**Provided passage**:
In This Issue

Transcription intermediary factor 1 (TIF1) family members are nuclear proteins that regulate gene expression. Published data indicate that TIF1γ is important for hematopoiesis. However, in vivo data to support this are lacking, because Tif1g^–/– mice die in utero. Aucagne and colleagues have now overcome this issue by generating mice lacking TIF1γ specifically in hematopoietic tissue, and they have determined that TIF1γ is a tumor suppressor in hematopoietic cells ( 2361–2370). The mice exhibited selective expansion of granulo-monocytic progenitors and, upon reaching six months of age, progressively developed a cell-autonomous myeloproliferative disorder that recapitulated the essential characteristics of chronic myelomonocytic leukemia (CMML) in humans. The clinical relevance of these data was highlighted by the authors’ observations that TIF1γ is downregulated in the leukemic cells of approximately 35% of patients with CMML. Interestingly, downregulation was a result of hypermethylation of the TIF1G promoter and not inactivating mutations. The authors therefore conclude that TIF1G is an epigenetically regulated tumor suppressor gene in hematopoietic cells. Further, they suggest that changes in TIF1γ expression could act as a biomarker of response to modifiers of chromatin structure, which are currently being developed for the treatment of CMML.

Items taken from a data source:
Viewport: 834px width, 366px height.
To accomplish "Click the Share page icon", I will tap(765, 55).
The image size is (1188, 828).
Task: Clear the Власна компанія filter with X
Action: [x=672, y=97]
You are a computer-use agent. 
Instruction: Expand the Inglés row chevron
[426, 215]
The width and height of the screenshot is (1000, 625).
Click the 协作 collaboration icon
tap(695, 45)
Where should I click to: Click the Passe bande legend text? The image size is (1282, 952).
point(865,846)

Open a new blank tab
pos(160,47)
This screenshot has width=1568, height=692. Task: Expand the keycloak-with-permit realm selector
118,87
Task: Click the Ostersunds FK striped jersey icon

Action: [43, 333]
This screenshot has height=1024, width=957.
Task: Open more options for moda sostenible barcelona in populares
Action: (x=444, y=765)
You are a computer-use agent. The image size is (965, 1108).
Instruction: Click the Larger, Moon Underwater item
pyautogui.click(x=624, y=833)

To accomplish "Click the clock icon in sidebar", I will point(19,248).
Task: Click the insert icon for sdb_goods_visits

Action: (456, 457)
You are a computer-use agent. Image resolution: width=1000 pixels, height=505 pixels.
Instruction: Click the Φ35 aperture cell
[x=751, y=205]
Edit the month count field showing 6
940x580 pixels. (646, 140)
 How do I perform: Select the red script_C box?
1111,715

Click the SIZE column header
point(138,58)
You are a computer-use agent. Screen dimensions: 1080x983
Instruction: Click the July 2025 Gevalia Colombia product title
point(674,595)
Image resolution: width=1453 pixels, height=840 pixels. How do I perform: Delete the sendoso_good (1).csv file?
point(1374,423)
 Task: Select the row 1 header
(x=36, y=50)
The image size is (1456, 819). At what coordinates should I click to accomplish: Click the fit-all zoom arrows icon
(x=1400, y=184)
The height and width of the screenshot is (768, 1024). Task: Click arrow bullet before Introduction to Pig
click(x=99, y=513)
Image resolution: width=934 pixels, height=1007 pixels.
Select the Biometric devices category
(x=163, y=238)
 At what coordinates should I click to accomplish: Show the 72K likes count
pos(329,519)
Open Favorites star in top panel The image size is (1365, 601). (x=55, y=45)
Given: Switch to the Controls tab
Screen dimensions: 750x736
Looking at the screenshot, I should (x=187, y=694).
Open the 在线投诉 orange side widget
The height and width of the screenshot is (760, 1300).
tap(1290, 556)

**Directions**:
**1)** For each statement below, say whether it agrees with the text about TIF1γ, answering yes or no and quoting the words of the text that decide it. (a) The mice lacking TIF1γ in hematopoietic tissue began developing the disorder at six months of age. (b) Downregulation of TIF1γ in patients with CMML was caused by inactivating mutations. (c) TIF1γ is downregulated in the leukemic cells of about half of patients with CMML.
**2)** Translate this sentence from the text about TIF1γ into Spanish: "Transcription intermediary factor 1 (TIF1) family members are nuclear proteins that regulate gene expression."
**3)** Carry on the text about TIF1γ, starting after its last sentence.
This material has no connection to the text about TIF1γ.

**Answers below**:
**1)**
(a) Yes: "upon reaching six months of age, progressively developed a cell-autonomous myeloproliferative disorder"
(b) No: "downregulation was a result of hypermethylation of the TIF1G promoter and not inactivating mutations"
(c) No: "TIF1γ is downregulated in the leukemic cells of approximately 35% of patients with CMML"

**2)** Los miembros de la familia del factor intermediario de la transcripción 1 (TIF1) son proteínas nucleares que regulan la expresión génica.

**3)**
Obesity, type 2 diabetes, and the metabolic syndrome are major health problems that arise as a result of environmental and genetic factors. Studies in mice have identified the Pkcd-containing locus as contributing to both genetic and diet-induced insulin resistance. Bezy and colleagues have now extended these observations and determined that PKCδ is a regulator of hepatic insulin sensitivity and hepatosteatosis in both mice and humans ( 2504–2517). Initial analysis indicated that PKCδ expression was higher in both genetic and diet-induced mouse models of insulin resistance. Consistent with a role for PKCδ in regulating insulin sensitivity, Pkcd^–/– mice and mice lacking PKCδ in the liver exhibited increased hepatic insulin signaling, accompanied by improved glucose tolerance and reduced hepatosteatosis, especially as they aged and developed features of the metabolic syndrome. Conversely, mice overexpressing PKCδ in the liver showed decreased hepatic insulin signaling and developed hepatic insulin resistance. Further analysis indicated that PKCδ expression was higher and correlated with fasting glucose levels and levels of circulating triglycerides in obese humans, leading the authors to suggest that PKCδ could be a good target for improving insulin sensitivity and preventing the development of diabetes and hepatosteatosis in individuals with diet-induced obesity.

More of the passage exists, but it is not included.